Employment Analysis of ERD vs. UML for Data Modeling

Employment Analysis of ERD vs. UML for Data Modeling

Winkler, Hsui-lin

ABSTRACT

In this paper we combined keyword search and content analysis to investigate the employment demands of ERD vs. UML in the context of data modeling. We found that data modeling is one of the popular skills required by many of the general business information systems professionals without specific methodology attached to the employment requirements. ERD and UML are required in narrower and often separate fields of building data models for information systems, in which ERD is mentioned in the domain of system analysis and design and database administration, while UML is required mostly in software engineering and application development. The division between ERD and UML in professional data modeling remains, although there is a small number of employment requirements that demand both methodologies and require a mapping capability between the two approaches.

## [Provided data]
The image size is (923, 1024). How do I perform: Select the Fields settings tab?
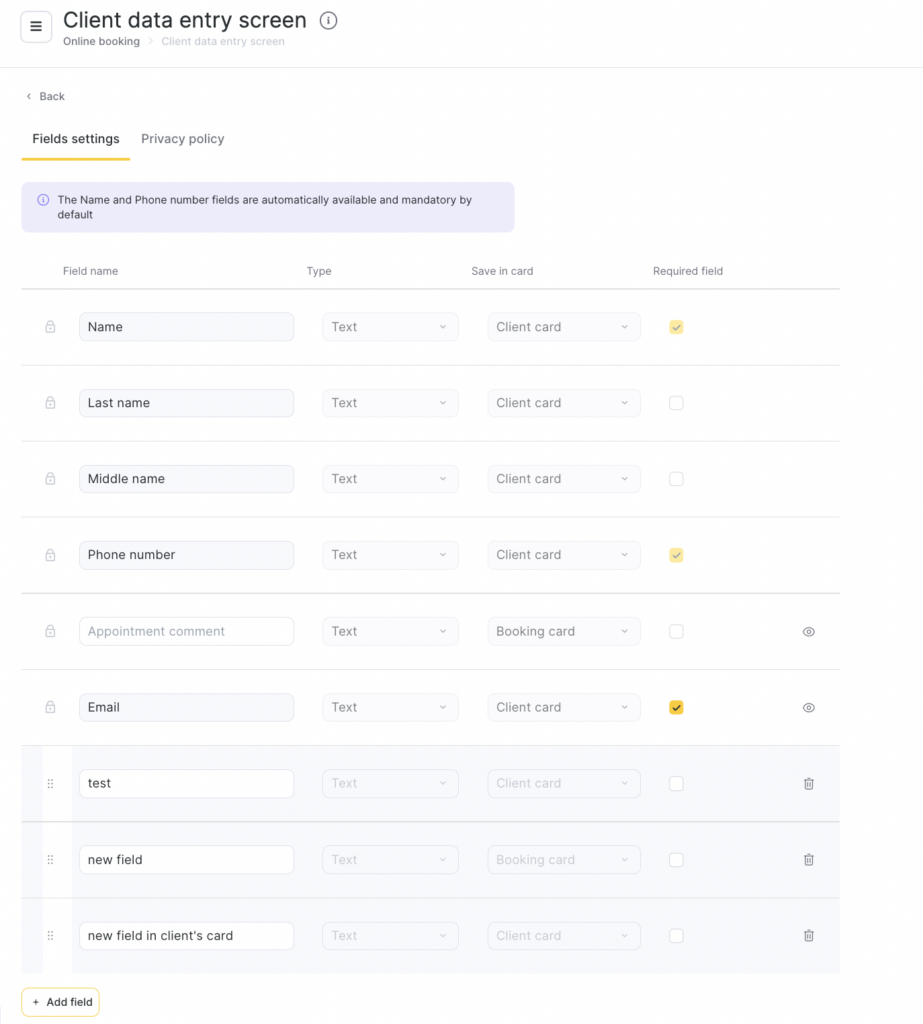[x=76, y=139]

## [Problem details]
Using the abstract on ERD and UML above, list every field of work it names as one where ERD or UML is required, and give the methodology it associates with each.

## [Result of the task]
- System analysis and design: ERD
- Database administration: ERD
- Software engineering: UML
- Application development: UML